Share your dilemmas and get honest opinions from other Mumsnetters.

Evening only wedding invite

163 replies

lucylondon7878 · 17/08/2025 06:44

A friend of 20+ years is having her wedding:

  • we were very close at school, over the years drifted a little but still maintain regular contact and meet regularly, know her parents etc
  • I was a little surprised to only be invited to the evening part of her wedding
  • more so given others, but not all, within that friendship group (who I'd say have the same level of contact) have been invited to the entire day
  • made more awkward by the fact I now live around 2000 miles away
  • the wedding is taking place on her land so it's not like "numbers" are really an issue, nor is budget

It makes me question whether to bother with this friendship as it seems a message is being sent, and my inclination is to just abandon it

OP posts:
Zov · 17/08/2025 10:01

Jackiepumpkinhead · 17/08/2025 09:36

Snidey response.

This. ^ There are several really spiteful posts on this thread (aimed at the OP.) Mainly based around 'you don't sound like you've got many friends OP,' and 'are you very lonely?' Really rude!

cleanasawhistle · 17/08/2025 10:02

Not a nice feeling OP,hope you are ok.

Send the message from @Itwasallyellow2 with the suggestion of meeting in London,see if she makes any effort for you.

Cherrysoup · 17/08/2025 10:02

Given you explicitly told her you could attend, I think, especially as you regularly make the effort to travel even further to see her, that she’s having a laugh. However, from her pov, she has probably forgotten what you said and has prioritised physically closer friends. I definitely wouldn’t go and I’m not sure she considers you ‘close’ any more.

GreyPearlSatin · 17/08/2025 10:03

chatgptsbestmate · 17/08/2025 07:07

Wow! You travel 4000 miles (round trip) every 8 weeks? And also you make sure that you see her each time? That's dedication. I think, under these circumstances, it's a slap in the face not to be invited to the whole day. I wouldn't go to the evening do and I'd phase out the friendship, in a non showy way.

I think this would be the best approach, especially since there are also other mutual friends in this scenario.
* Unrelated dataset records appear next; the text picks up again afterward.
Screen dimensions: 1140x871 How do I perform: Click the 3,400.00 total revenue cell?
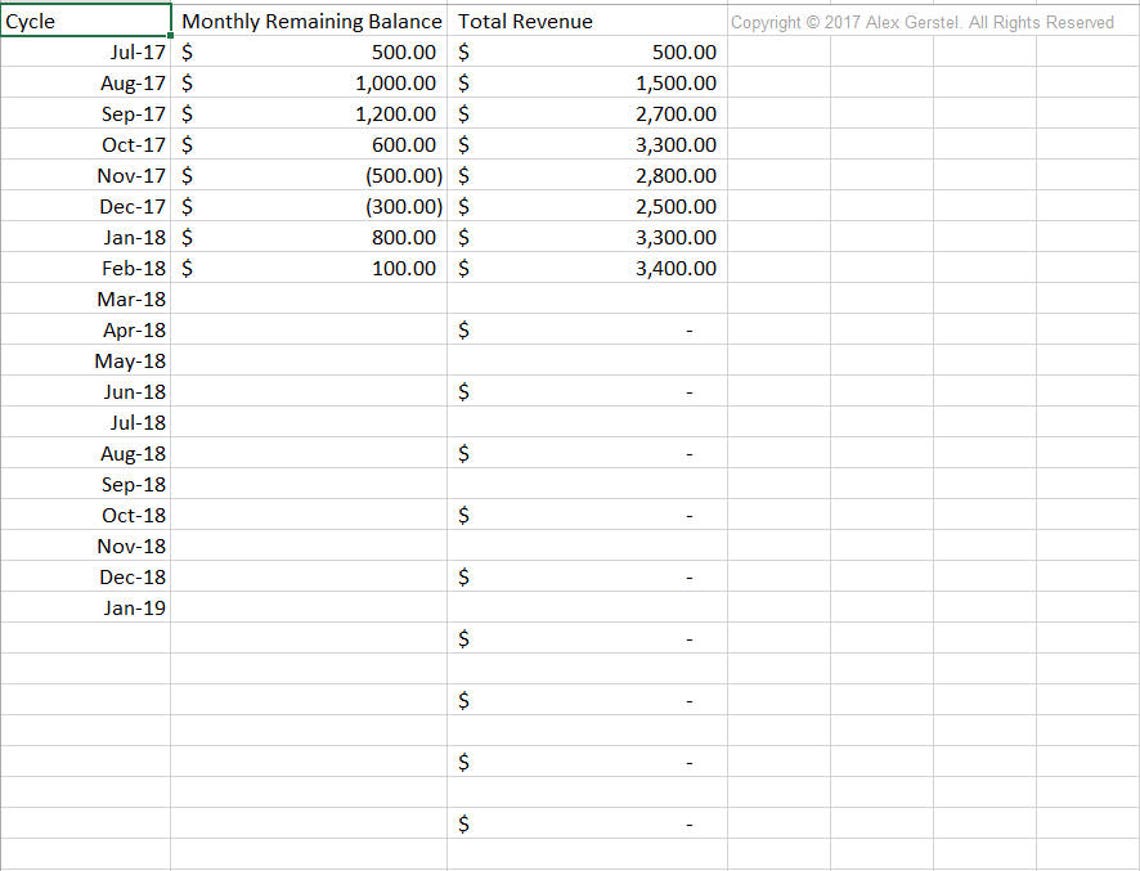[x=585, y=268]
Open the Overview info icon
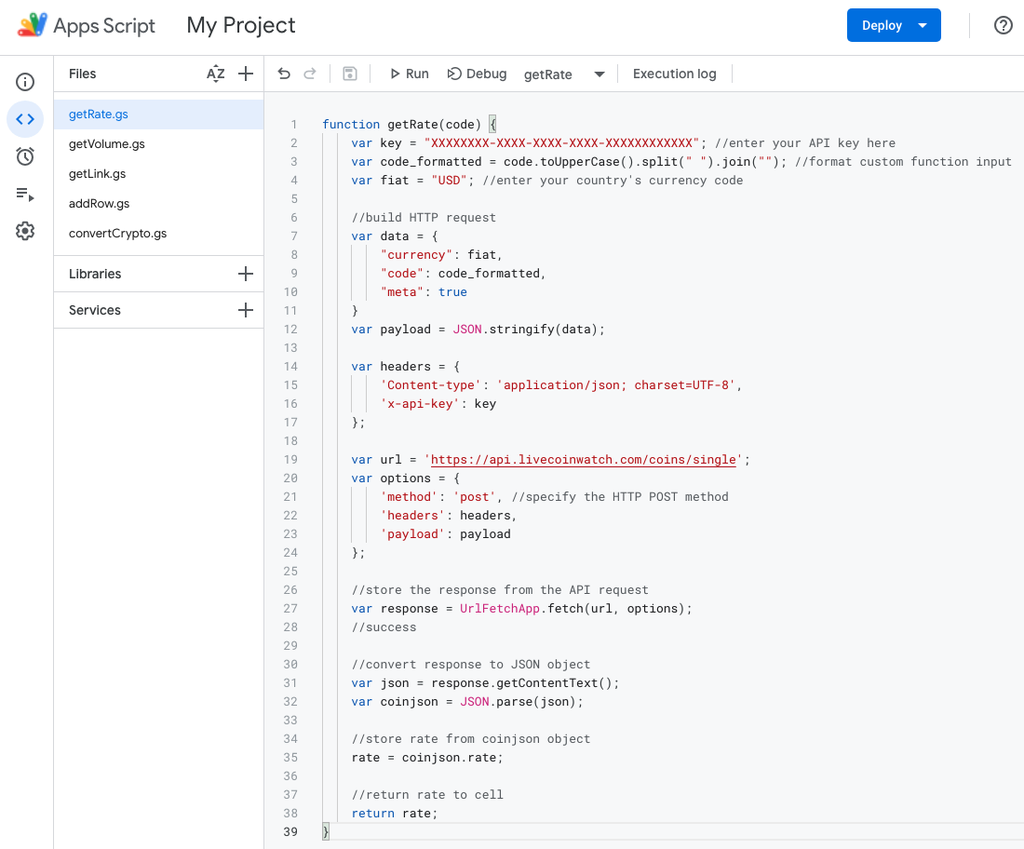The image size is (1024, 849). pyautogui.click(x=25, y=82)
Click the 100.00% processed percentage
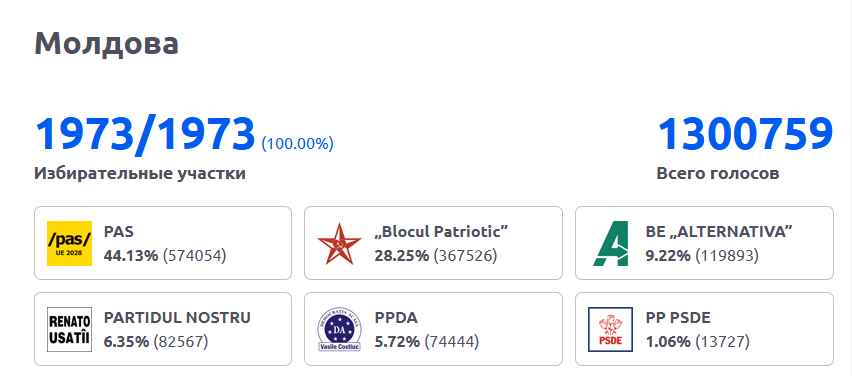Image resolution: width=852 pixels, height=376 pixels. (298, 144)
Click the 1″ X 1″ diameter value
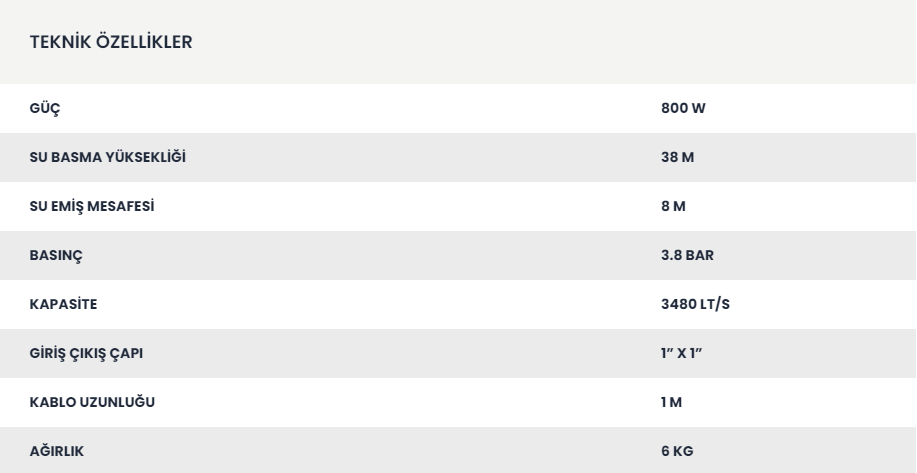The width and height of the screenshot is (917, 473). click(681, 353)
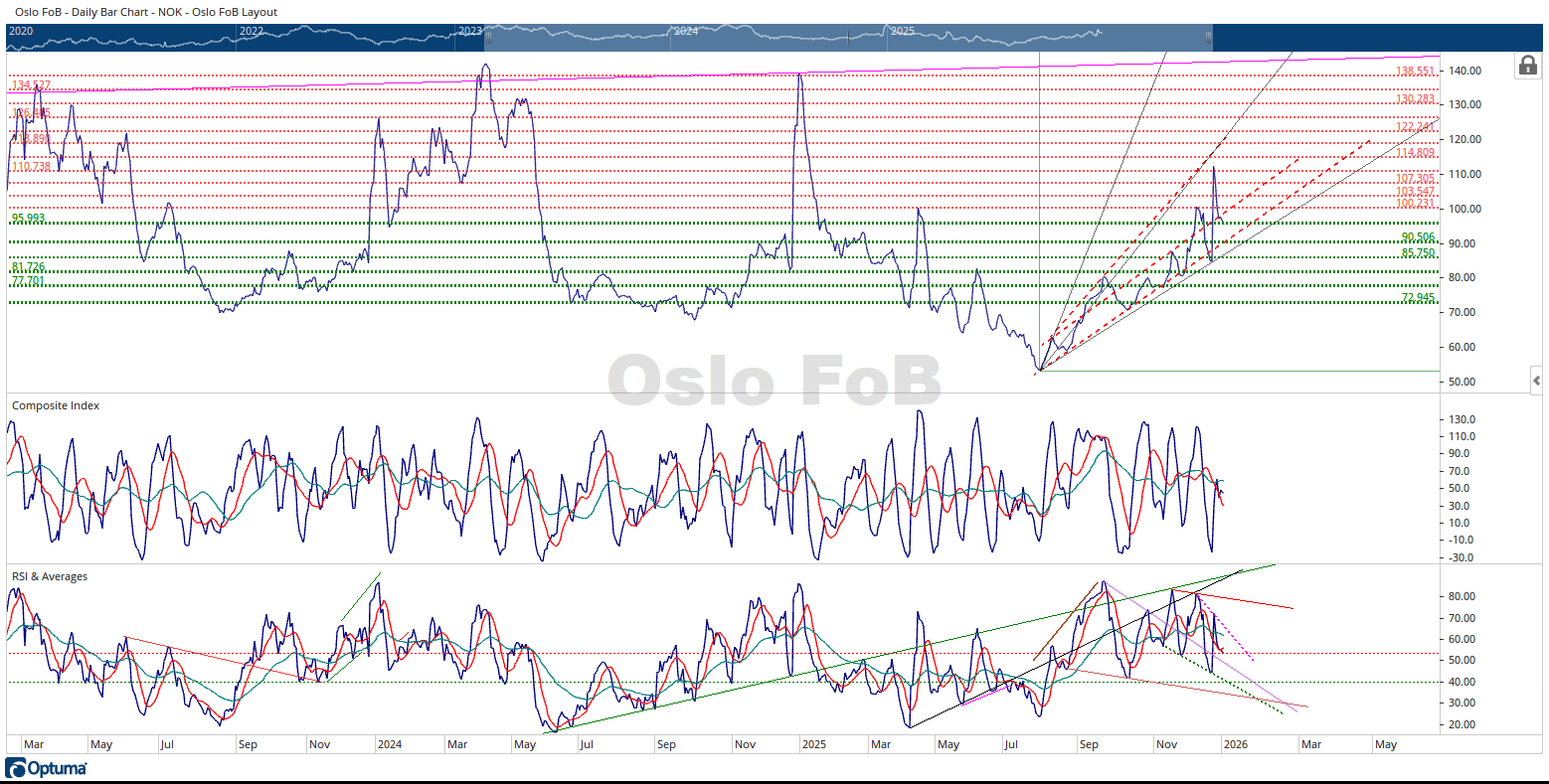Select 2020 in the overview navigator strip

click(21, 31)
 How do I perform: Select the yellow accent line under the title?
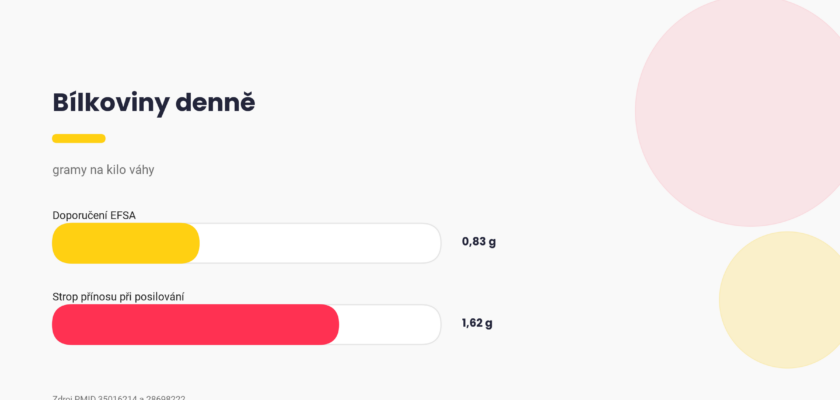click(x=79, y=138)
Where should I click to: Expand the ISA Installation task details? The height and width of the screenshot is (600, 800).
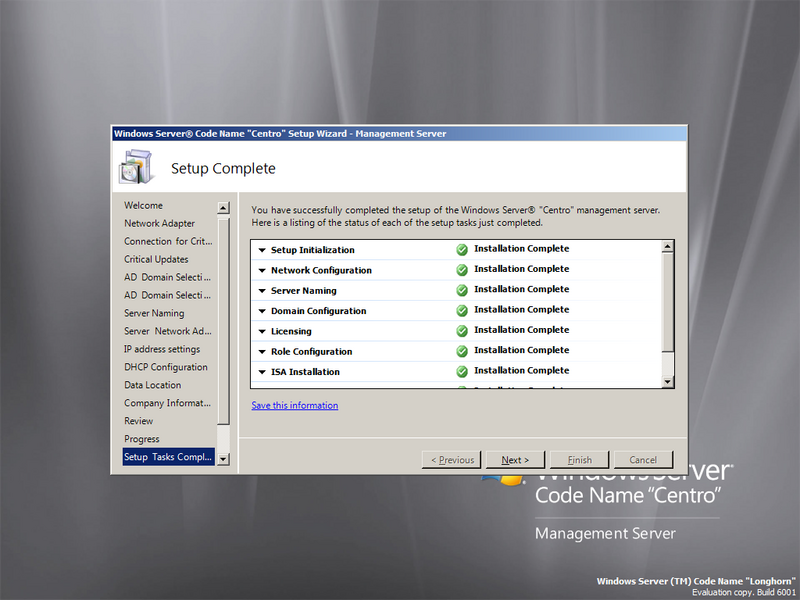tap(262, 371)
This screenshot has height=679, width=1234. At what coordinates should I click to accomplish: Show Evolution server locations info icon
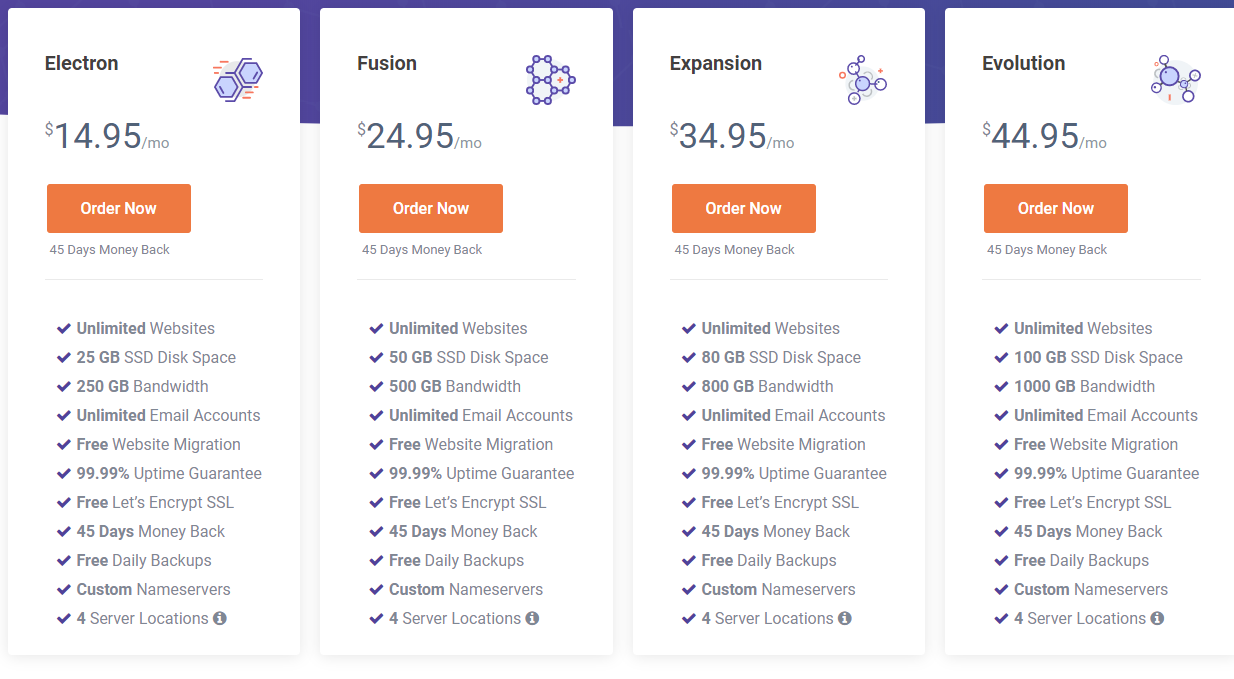point(1157,618)
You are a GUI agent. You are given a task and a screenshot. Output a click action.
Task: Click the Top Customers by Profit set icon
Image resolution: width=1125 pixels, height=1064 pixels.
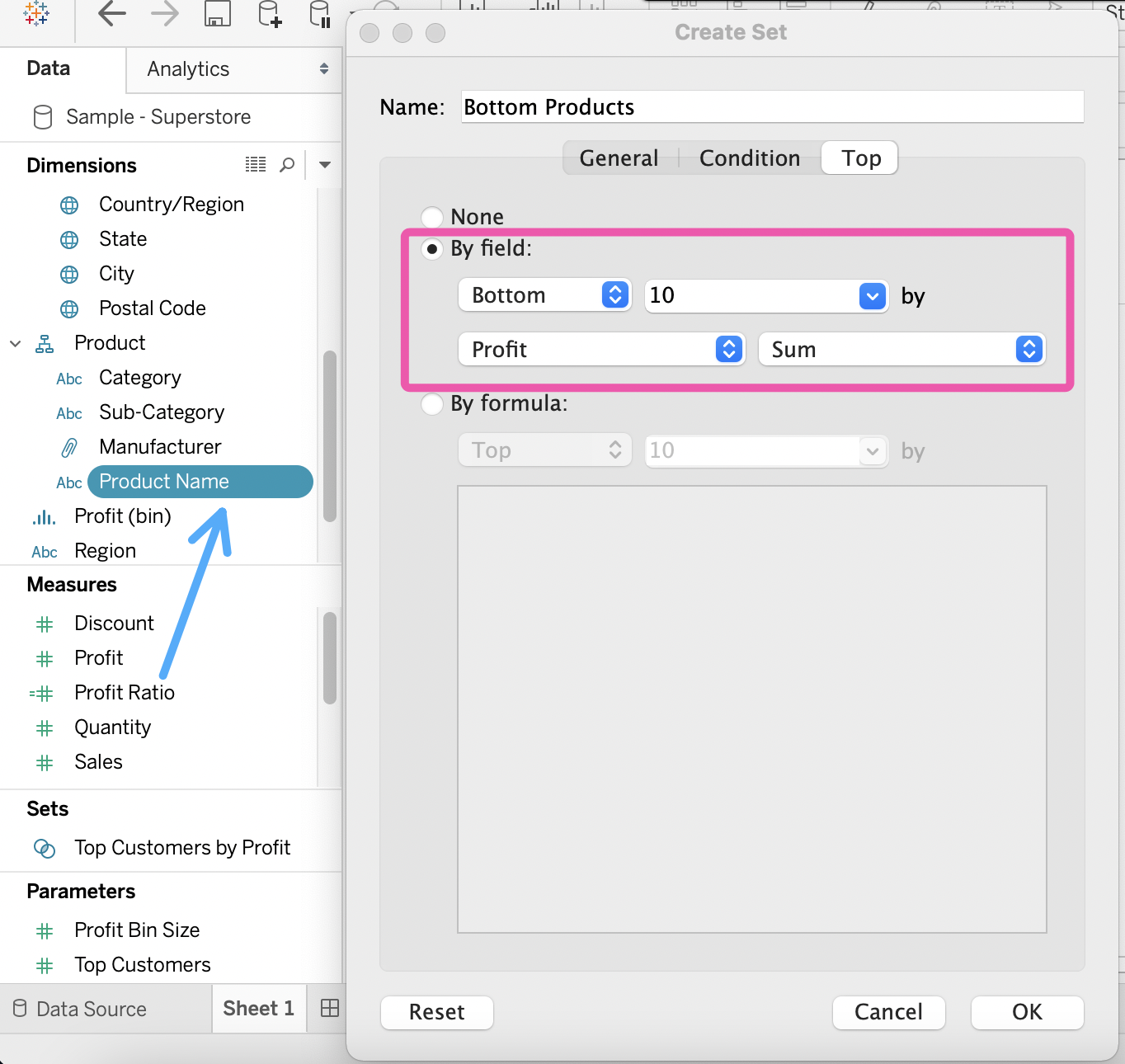click(x=45, y=848)
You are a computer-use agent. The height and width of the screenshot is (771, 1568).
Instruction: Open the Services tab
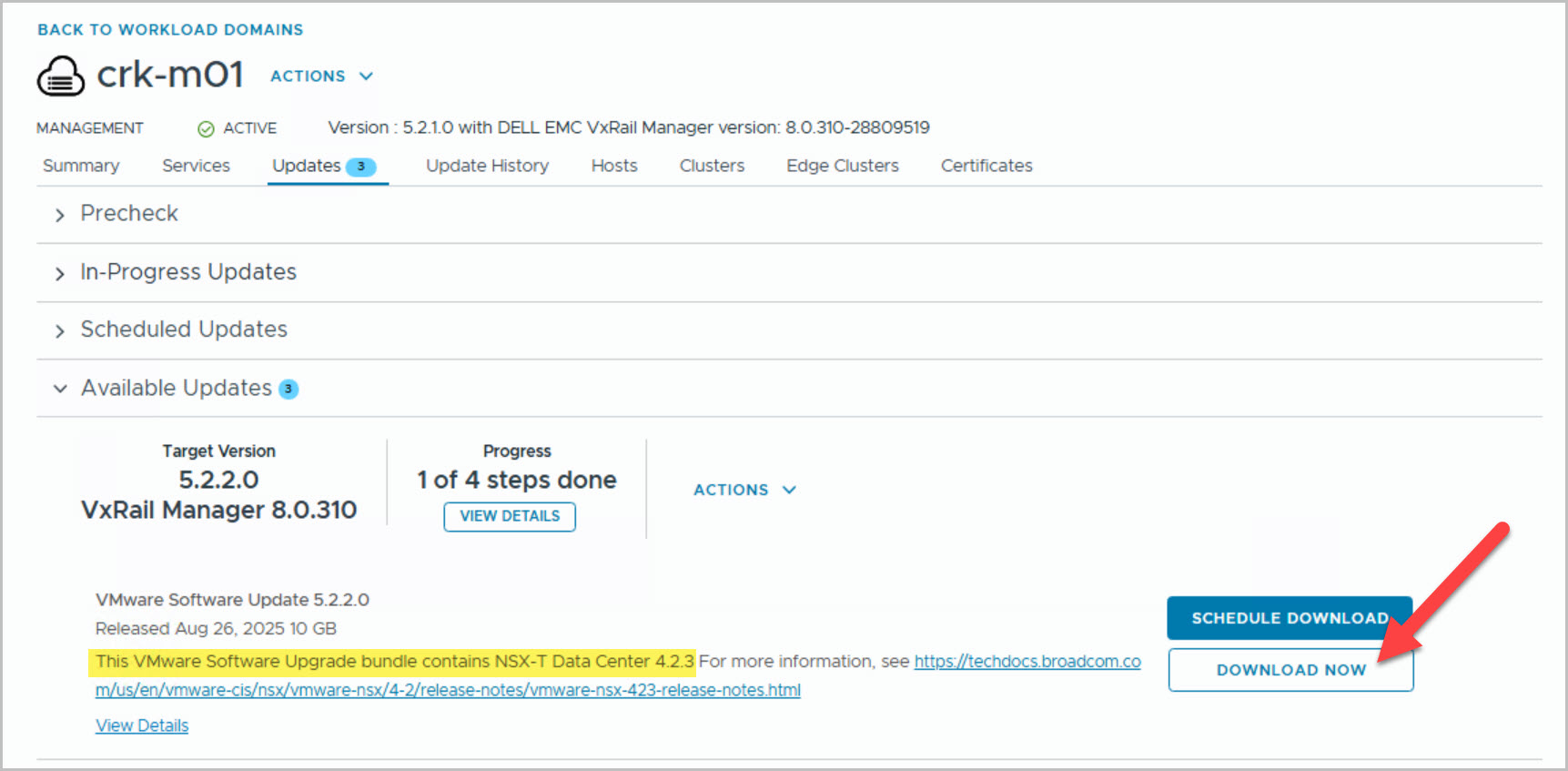pos(196,166)
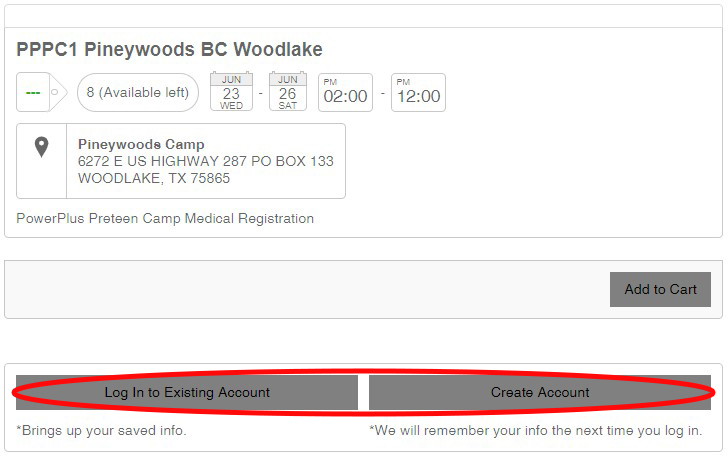Screen dimensions: 728x457
Task: Log in to existing account
Action: click(187, 392)
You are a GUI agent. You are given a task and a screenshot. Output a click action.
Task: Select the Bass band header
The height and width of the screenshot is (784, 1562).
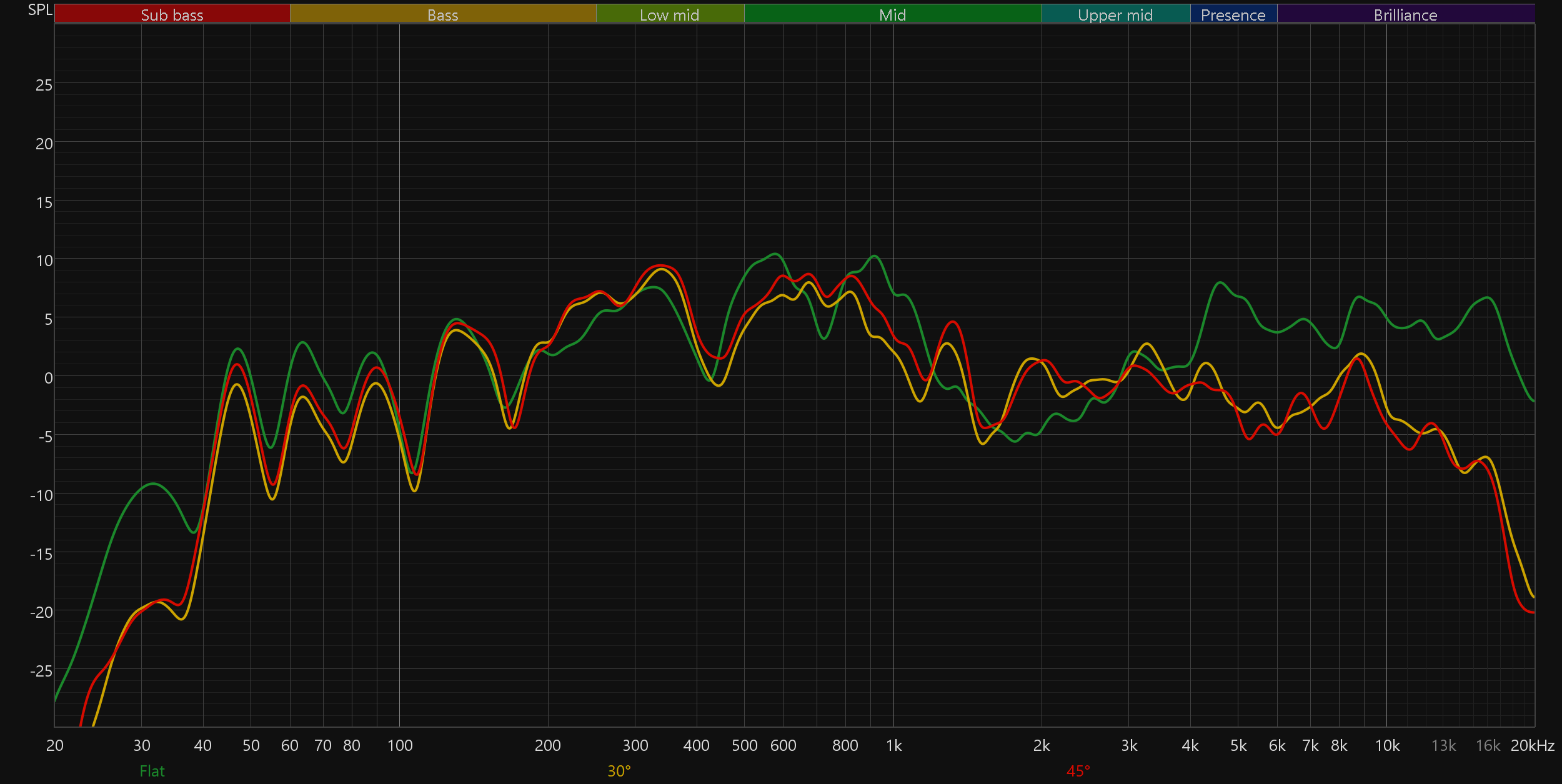tap(442, 14)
If there is a fallout or you show anger towards the bride, people will feel like they'll have to choose between the two of you.

I would politely decline and do a slow fade. If friends ask, just say that you have drifted apart, which is true.

Bowies · 17/08/2025 10:05

I think the fact you make the effort to visit her every 8 weeks is relevant to your OP as well as the distance.

Agree about taking this as a sign she doesn’t value the friendship as much as you do; so sorry OP, as least you won’t waste any more time on her.

GlastoNinja · 17/08/2025 10:12

No I’d send a card saying, sorry I can’t make it but have a fabulous time.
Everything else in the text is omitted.